Robin Wright on her “arrival”
Do you watch House Of Cards? I’ve not started the new season yet – don’t spoil! I’ve also not started Kimmy Schmidt. There’s so much goddamn TV! So much GREAT goddamn TV!
You know how people loved to watch Sue Sylvester on Glee for about 9 episodes until that sh-t got gimmicky and old? This is Robin Wright’s Claire Underwood on House Of Cards…except it never gets gimmicky and old. Claire is why you watch the show. Claire is who you daydream of being. Not even when you’re in a bad mood and pissy about that bitch who did that thing. No. You daydream of being Claire when you’re in a GREAT mood. Because there’s something really satisfying about watching a character not apologise for not being a good person. I don’t know what that says about us, about how f-cked up we are, but she’s not to blame for it.
I wrote about this when I reviewed Gone Girl and Rosamund Pike’s performance as Amy Dunne. That we have so many male characters who are allowed to be c-nts and they're celebrated almost heroically for it but that doesn’t extend to females. At least not often. Not often enough. Claire Underwood is fulfilling that. Though I often wonder whether or not people would feel differently if Claire Underwood wasn’t empirically attractive. Walter White wasn’t hot, you know? Another discussion.
The discussion right now is Robin Wright covering the new issue of Vanity Fair. And it does feel like after all this time, she’s finally hit it. She acknowledges that too, without any bitterness:
“I feel as though I’ve just graduated. I mean, I never went to college. I was pregnant at 23. You hear people say how they have ‘arrived,’ but it was just always there, waiting to come out. For me, it just took a long time. I’m 48. I’m finally a person. I think I’m finally ready.”

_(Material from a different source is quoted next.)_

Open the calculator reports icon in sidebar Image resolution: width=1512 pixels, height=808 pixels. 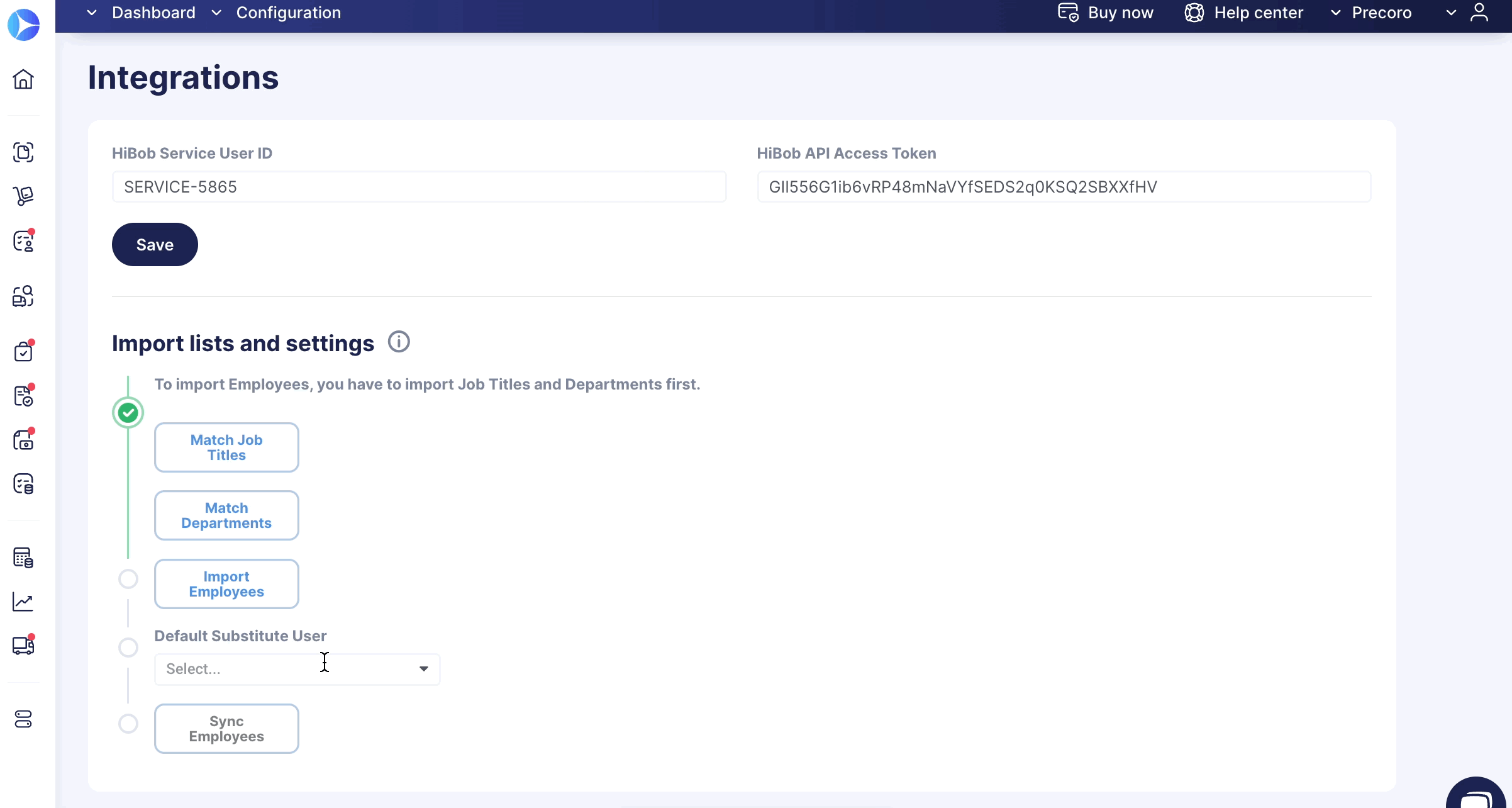[x=24, y=558]
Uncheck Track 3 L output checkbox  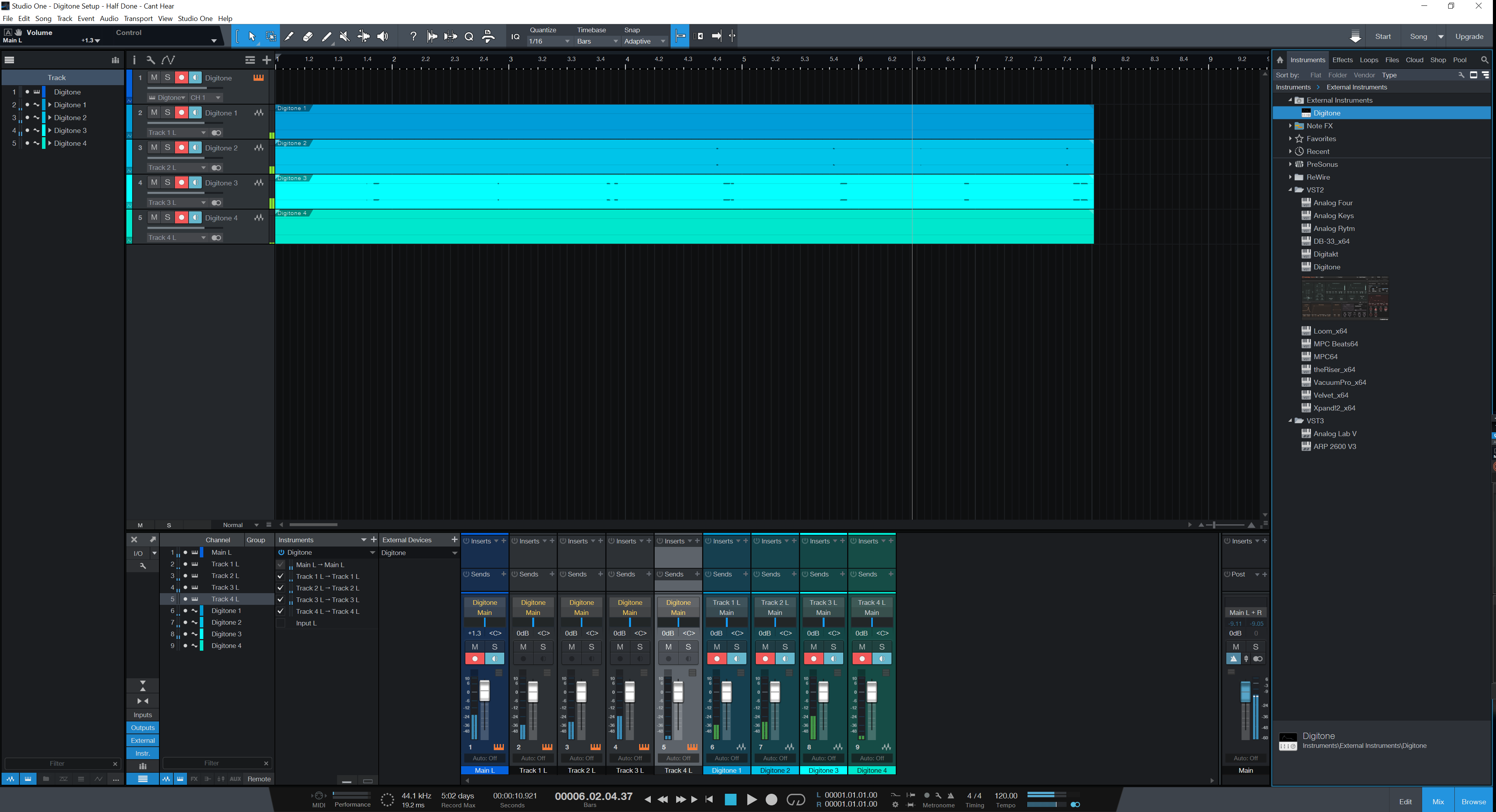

I love this. So many other actors would have responded with wounded pride. What are you talking about? I’ve been working steadily and I raised two children. I did this movie and that movie and I starred in this and that and just because it wasn’t a blockbuster doesn’t mean I wasn’t there.
No. She readily accepts that this is her time. And she doesn’t deny that it feels f-cking amazing.
As for Sean Penn? You’ll recall, three years ago, he said he used the word “fraud” when (presumably) referring to their marriage. Recently, in an interview with ESQUIRE, he wouldn’t even refer to her by name. Robin’s bitch is a lot more subtle, more artful. Still bitch…but the kind that cuts you when you’re sleeping and then smokes slowly, elegantly, out the window while you’re bleeding out. Basically Claire Underwood:
“I’ve never been happier in my life than I am today. Perhaps it’s not ladylike [to say], but I’ve never laughed more, read more, or come more than with Ben. He inspires me to be the best of myself. There’s so much to learn. It’s endless. How great! It took me a long time to grow up. Love is possible as life is possible. I’m not in the business of talking about what ‘isn’t’. My eyes are set forward and I’ve never been happier. I have too much respect for Sean and our two extraordinary children to sell our past joys and woes for public consumption and fodder. I believe we were together not only to have our beautiful children but to learn how to love … for the next time around, the right way. And then, what I’m looking for in people now is kindness.”
Now, right away, you’re wondering how Sean Penn wasn’t kind. And then you’re picturing him punching people. Or tying Madonna to a chair and, well, you know what happened there.
PS. I LOVE the photos here. How her bone structure is doing all the work instead of makeup.